こころ 夏目漱石

サリンジャーライ麦」と比較すると色んなものが見えておもしろいかな、と思う。
どちらも、経済的に恵まれた環境下に育ち、平和な中で高等教育を受けた自意識過剰野郎の主人公が、他に特に悩むこともないので異性問題に悩んでるという点ではよく似ている。ザ・青春小説といったノリ。相違点としては、わかりやすく大雑把に図式化すると、主人公が積極的で女にモテる感じのサリンジャー作品に対して、何も出来ずグズグズしてるけど異性に興味はあるんですといった感じの漱石作品、という差があるように思う。両者の差はそのまま近代におけるアメリカと日本の差と言い換えることができるんではないだろうか。
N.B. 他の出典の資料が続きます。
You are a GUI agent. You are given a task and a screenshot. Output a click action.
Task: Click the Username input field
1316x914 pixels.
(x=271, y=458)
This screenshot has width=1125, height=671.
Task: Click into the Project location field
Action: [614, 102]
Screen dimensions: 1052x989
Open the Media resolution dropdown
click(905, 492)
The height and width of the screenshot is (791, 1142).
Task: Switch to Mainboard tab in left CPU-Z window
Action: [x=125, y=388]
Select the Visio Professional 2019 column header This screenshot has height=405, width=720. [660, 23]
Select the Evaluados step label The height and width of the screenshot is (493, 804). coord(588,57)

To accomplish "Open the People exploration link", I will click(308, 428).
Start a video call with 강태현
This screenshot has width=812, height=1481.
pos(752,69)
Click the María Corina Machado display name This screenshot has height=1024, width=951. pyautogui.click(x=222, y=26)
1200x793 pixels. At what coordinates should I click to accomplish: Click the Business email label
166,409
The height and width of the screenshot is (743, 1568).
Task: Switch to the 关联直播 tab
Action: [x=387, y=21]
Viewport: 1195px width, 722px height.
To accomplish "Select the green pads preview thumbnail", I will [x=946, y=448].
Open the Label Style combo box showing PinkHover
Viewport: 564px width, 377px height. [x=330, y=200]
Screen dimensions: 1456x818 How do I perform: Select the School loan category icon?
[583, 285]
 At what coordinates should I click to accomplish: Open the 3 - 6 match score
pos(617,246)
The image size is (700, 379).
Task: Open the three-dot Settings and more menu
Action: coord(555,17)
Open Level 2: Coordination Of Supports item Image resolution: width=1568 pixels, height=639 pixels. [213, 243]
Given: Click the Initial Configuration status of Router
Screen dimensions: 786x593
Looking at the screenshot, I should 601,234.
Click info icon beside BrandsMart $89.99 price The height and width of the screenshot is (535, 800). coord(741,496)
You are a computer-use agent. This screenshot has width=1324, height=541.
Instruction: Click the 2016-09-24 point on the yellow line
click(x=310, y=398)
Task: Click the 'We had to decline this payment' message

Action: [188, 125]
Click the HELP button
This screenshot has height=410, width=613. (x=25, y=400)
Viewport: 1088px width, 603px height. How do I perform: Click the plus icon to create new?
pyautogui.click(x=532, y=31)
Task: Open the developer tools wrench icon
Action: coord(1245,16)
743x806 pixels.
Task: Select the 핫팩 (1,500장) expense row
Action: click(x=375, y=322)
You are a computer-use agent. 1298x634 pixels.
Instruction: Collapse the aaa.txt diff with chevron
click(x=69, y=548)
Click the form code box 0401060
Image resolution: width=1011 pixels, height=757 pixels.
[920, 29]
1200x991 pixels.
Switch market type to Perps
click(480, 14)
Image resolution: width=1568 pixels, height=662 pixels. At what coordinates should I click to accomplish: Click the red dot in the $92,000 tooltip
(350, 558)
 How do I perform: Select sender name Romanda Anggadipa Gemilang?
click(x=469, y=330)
本作でも、自殺してしまった友人がスウェーデンボルグについて熱く語ってる場面とかがあって、結構笑えたが、一部分にとどまらず、漱石には未読だが仏教思想をメインにして書いた作品もあるみたいなので、近々読みたい。そちらはグラースサーガと比較できるかも。
そういえばK谷野がユリイカかなんかでサリンジャー論を書いてたときに、漱石に肩入れする感じで比較してた気がするが、モテる人間への彼の過剰なルサンチマンが現れてておもしろかった。確か。